The language of Section 14 of the law is very comprehensive. It says: "notwithstanding any transfer of the property which may thereafter be made into the name of any person other than the judgment debtor, such property may be sold by order of the Court in satisfaction of the judgment debt." These words are very wide and would include, per se, a transfer effected at a sale under an order of the Court: but the Section continues "in such case the "remedy of the person into whose name the same may "have been transferred shall be in damages only against "the person by whom the property was granted or assigned "to him." In a case like the present, there is, in strictness, no person who can be said to have "granted of assigned the property." The writ of execution is sufficient authority for the Land Registry officers to alter the registration of the property in the books of the office.

But we do not wish to decide that, because a case has happened which the law did not contemplate, therefore, the purchaser in this case has no remedy against anyone. It may be that he has a remedy against the person who procured the property to be put up for sale, but it is not necessary for us to decide that question, and we offer no opinion upon it.

It would be a monstrous hardship on the purchaser of this land, who has purchased it at a sale held under the order of the Court, that he should lose the money he has paid for the land. He is not in fault in any way. Of the parties before the Court the person really in fault is the applicant Tossoumzade Mehmet, who, having charged the property with the payment of his judgment debt nearly three years ago, has sat quietly down and done nothing to obtain the execution of his judgment. We do not know whether the sale has been finally carried out in this case, but the money is still under the control of the Court, and we hope that it will remain so, until the purchaser of the property has had an opportunity of determining whether it is not possible to have the sale set aside, on the ground that the property put up for sale purported to be the unencumbered property of the judgment debtor, whereas the property which alone could be sold and was, as a matter of fact, sold, was the property of the judgment debtor subject to a charge to the amount of Tossoumzade Mehmet's judgment debt.
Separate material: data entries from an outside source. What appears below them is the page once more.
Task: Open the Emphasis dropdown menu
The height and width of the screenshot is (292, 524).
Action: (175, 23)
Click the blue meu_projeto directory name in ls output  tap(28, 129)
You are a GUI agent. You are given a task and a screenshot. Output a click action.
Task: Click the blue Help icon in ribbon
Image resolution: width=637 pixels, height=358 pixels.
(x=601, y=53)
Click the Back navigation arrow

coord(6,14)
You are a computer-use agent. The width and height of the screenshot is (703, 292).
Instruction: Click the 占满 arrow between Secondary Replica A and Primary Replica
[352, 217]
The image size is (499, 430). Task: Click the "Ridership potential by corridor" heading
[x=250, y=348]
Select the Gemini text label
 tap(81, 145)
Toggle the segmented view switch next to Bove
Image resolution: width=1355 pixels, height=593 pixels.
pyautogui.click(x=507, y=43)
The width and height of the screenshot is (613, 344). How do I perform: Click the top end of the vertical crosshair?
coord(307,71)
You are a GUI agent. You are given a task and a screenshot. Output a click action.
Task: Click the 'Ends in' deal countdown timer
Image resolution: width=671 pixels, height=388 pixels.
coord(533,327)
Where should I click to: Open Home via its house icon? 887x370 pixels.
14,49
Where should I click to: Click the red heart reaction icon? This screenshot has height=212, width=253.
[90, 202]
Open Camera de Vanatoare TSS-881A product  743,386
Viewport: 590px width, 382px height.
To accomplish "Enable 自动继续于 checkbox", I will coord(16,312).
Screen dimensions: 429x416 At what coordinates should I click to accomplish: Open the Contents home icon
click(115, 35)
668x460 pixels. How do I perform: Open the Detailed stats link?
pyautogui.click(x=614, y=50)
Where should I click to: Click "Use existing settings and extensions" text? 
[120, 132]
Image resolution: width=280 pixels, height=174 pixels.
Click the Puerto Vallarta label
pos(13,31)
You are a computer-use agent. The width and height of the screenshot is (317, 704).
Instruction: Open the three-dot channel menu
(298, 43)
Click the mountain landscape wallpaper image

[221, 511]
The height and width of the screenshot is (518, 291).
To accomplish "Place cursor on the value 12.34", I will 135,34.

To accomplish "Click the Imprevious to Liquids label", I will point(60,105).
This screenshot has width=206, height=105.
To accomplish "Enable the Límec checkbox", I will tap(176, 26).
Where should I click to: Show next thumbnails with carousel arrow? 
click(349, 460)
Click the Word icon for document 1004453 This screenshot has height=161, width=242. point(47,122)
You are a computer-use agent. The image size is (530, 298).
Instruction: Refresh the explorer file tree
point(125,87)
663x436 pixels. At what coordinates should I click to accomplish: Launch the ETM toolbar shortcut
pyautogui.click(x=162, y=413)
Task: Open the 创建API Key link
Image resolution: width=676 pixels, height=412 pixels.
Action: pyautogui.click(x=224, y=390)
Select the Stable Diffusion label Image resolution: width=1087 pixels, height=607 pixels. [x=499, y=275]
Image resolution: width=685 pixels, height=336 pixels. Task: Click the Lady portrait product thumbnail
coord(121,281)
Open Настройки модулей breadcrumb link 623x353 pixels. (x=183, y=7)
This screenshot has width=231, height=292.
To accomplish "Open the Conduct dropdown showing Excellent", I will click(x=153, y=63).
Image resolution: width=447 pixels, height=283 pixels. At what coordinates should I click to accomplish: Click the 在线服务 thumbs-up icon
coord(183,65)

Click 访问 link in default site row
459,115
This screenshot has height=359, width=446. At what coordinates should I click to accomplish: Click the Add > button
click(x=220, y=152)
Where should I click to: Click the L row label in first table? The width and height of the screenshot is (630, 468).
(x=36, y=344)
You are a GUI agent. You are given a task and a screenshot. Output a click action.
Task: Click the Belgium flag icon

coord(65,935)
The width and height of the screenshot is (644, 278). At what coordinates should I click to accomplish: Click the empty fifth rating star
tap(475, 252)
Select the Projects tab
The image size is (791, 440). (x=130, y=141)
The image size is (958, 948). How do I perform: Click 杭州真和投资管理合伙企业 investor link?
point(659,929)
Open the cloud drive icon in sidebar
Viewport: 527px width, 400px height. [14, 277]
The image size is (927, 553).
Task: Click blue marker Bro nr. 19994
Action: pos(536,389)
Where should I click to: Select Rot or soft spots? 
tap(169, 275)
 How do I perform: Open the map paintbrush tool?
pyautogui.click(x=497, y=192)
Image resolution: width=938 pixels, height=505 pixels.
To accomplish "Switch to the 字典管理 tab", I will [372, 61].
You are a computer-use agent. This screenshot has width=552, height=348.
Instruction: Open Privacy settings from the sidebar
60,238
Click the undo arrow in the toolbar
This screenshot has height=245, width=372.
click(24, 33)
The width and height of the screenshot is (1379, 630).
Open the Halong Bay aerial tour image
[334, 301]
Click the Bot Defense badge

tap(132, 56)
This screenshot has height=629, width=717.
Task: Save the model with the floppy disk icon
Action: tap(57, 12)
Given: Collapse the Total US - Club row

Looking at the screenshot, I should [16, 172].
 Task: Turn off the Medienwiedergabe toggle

These are matters not before the Court and, contrary to our usual custom, we have gone perhaps already into questions which were not strictly necessary for our decision, but the case is an important one and we thought it right to go somewhat at length into our view of the law.

We cannot help feeling that it would be a grievous hardship on the purchaser in this case if, through no fault of his own, he is deprived of the property he has bought under an order of the Court, and remains without a remedy against anyone.

The decision in this case shows that an amendment in the law is extremely desirable both as to limiting a time within which land shall remain charged with the payment of a judgment debt, by the deposit of a memorandum and copy of a judgment at the Land Registry Office, and also in making provision for the protection of innocent purchasers, who buy property sold under an order of the Court. But our judgment must be that the decision of the District Court was right, and that the appeal must be dismissed, and the applicant Tossoumzade Mehmet must pay all the costs of the application.

We would say, in conclusion, that this is a case which ought to be arranged between the parties. Although the plaintiff, Hadji Aggeli, has succeeded on technical grounds in this appeal, it is clear that he has obtained the sale of properly which he had no right to have sold, and he has no moral right to retain the proceeds.

Appeal dismissed.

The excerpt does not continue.